§ ASSIGNED TASK:
Show each line of the data below in which "computer" occurs.

§ PROVIDED INFORMATION:
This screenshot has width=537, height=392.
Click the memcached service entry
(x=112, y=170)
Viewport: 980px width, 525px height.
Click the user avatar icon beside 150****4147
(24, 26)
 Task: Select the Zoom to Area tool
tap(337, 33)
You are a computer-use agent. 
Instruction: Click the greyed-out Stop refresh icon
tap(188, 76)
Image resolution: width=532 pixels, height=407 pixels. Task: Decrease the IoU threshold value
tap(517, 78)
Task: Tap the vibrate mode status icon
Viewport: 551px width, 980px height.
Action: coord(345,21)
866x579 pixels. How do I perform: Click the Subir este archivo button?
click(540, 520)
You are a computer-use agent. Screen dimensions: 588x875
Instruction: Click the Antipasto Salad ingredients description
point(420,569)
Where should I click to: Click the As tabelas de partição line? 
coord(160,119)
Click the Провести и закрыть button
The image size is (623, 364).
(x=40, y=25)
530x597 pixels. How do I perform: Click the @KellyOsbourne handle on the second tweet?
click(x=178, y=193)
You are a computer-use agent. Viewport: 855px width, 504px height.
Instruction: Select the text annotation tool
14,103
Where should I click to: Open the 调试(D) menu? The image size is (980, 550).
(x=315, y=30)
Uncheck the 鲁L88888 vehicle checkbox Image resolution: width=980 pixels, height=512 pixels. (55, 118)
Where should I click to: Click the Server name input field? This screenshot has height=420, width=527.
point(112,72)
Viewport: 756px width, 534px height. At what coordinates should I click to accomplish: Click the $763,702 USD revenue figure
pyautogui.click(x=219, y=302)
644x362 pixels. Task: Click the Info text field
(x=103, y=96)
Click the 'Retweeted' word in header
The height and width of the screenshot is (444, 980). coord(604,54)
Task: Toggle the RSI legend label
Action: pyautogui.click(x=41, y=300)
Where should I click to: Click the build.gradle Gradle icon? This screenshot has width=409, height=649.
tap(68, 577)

§ REPLY:
You are a computer-use agent. 
You are a computer-use agent. Screen dimensions: 588x875
You are a computer-use agent. Viewport: 855px width, 504px height.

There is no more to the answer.